Exhale : when we rise up, “pushing off” our feet from the floor.

When working with heavy weights - after lifting up, at the top point the body movements stop, a shallow inhalation and exhalation are made, and then a new repetition begins with a smooth inhalation when squatting down and exhalation when going up. And so on throughout all approaches of this exercise.

On the way to perfection

An evaluation by a certified personal trainer can help identify specific mobility and stability issues and determine the best way to address any identified weaknesses. The sooner you identify deficiencies and the sooner you begin to correct them, the more correctly you will perform squats, so that you can then move on to performing other sets of exercises. Early on, you can learn to squat correctly by performing a variety of motion sequences, and later, as you improve your squat technique, you can gradually increase the range of motion.

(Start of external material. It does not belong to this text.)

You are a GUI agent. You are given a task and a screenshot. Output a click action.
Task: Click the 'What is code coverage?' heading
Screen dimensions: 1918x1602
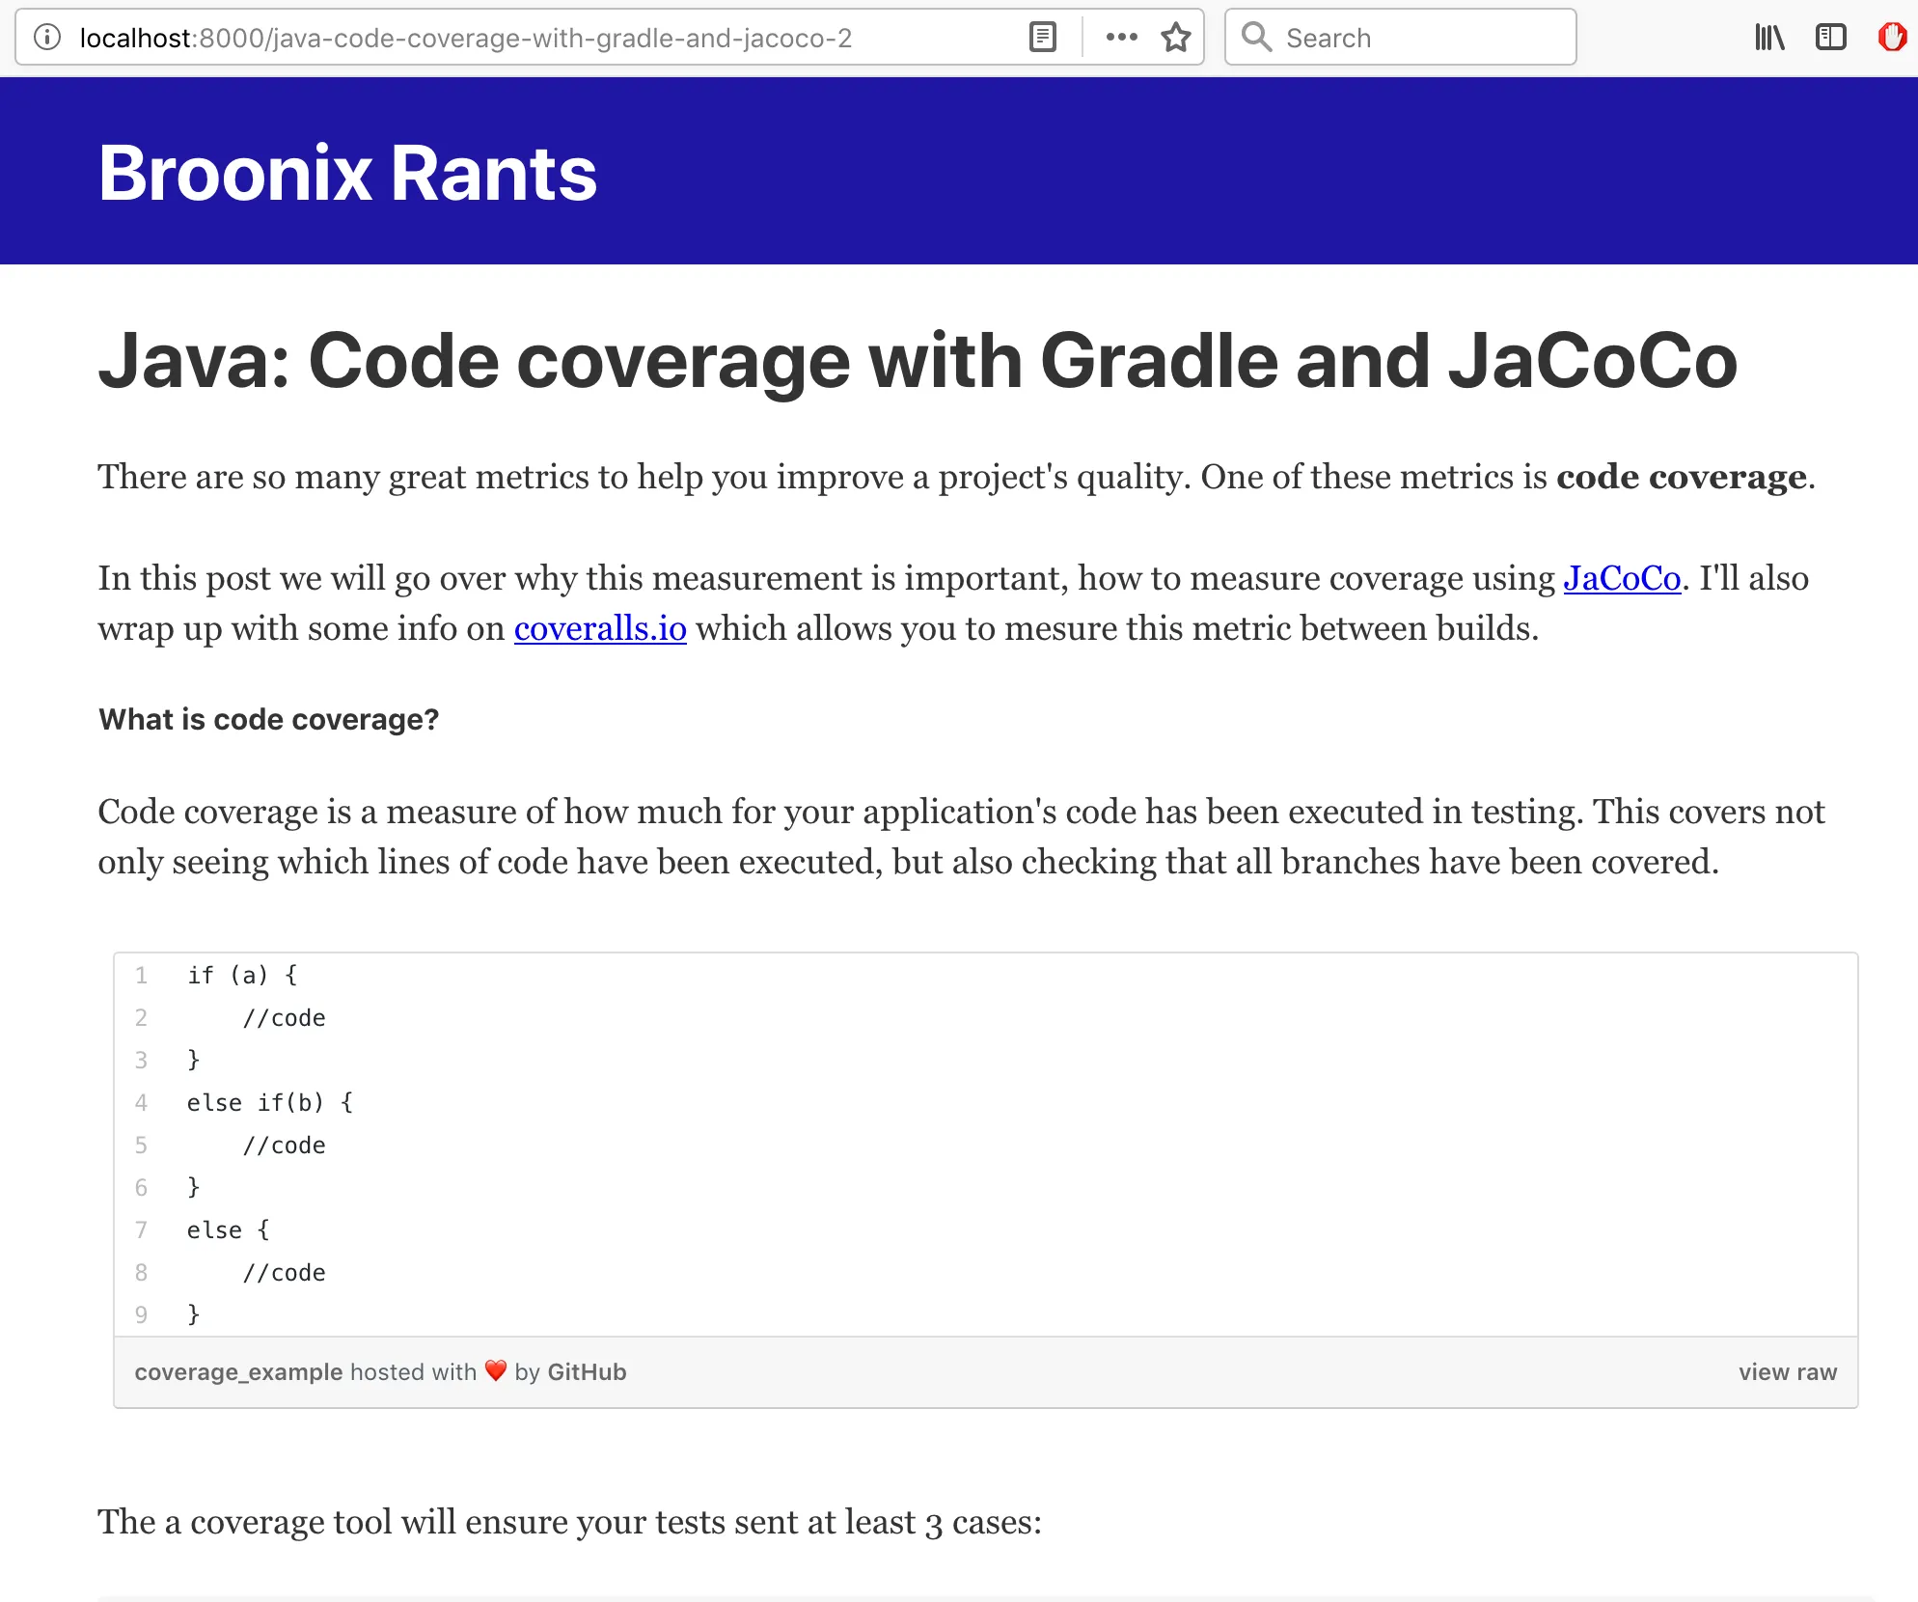coord(268,720)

Simply put, consistent training is an option to challenge the body for long-term adaptation. Gradually increasing the load will help you learn new skills and combinations of movements at your own pace, continuously improving without excessive stress or injury. The starting point for a consistent workout is unloaded squats, where the focus is on getting you to perform the movements correctly before you start using additional load.